ASSIGNMENT — Filter the listing below, copying every line in which the word "Task" appears.

DATA EXTRACTS —
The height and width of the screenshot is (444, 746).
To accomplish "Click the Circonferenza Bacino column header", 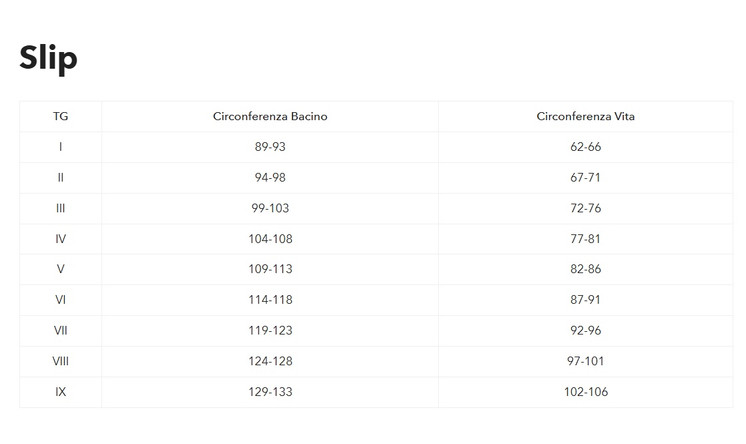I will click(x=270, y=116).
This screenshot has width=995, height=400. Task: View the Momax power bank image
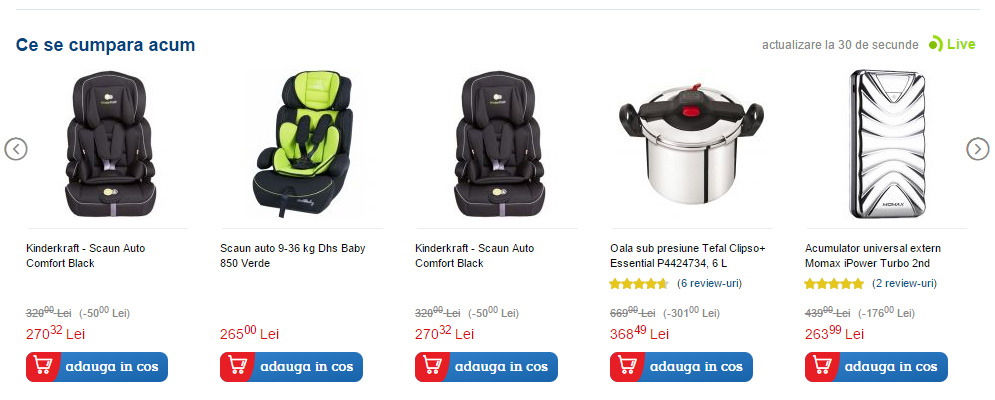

==

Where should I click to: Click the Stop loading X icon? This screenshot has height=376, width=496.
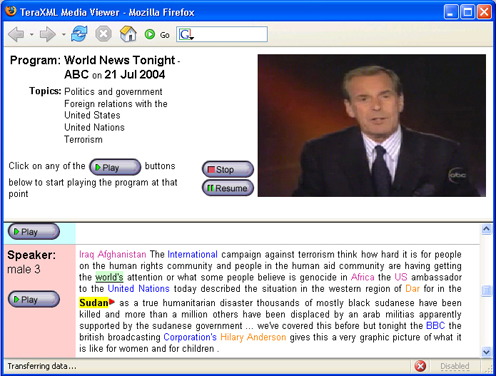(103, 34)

--

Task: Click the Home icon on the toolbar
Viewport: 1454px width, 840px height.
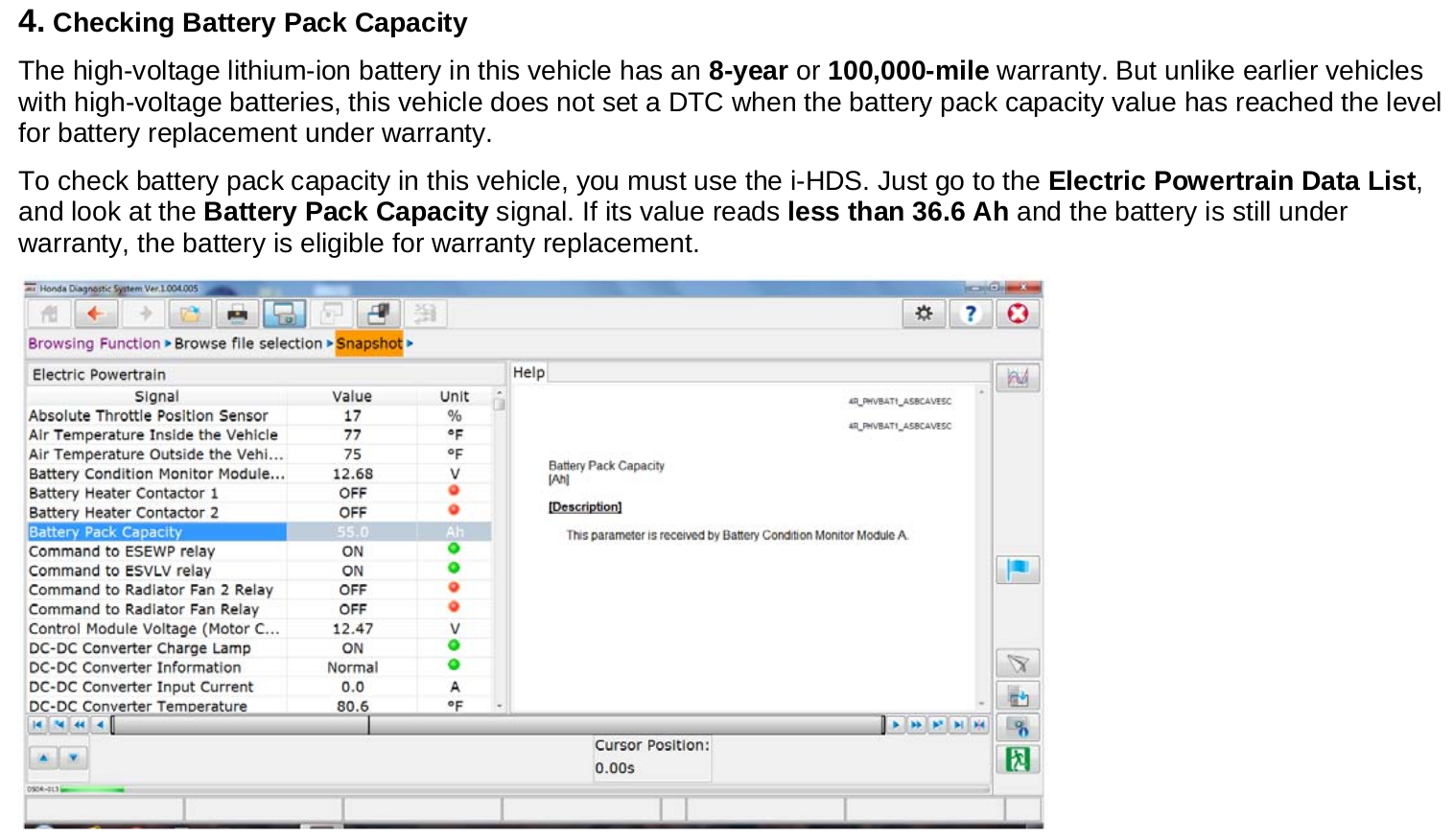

SOLUTION TO THIS PROBLEM —
This screenshot has width=995, height=400. Task: View the Momax power bank image
Task: Click the Home icon on the toolbar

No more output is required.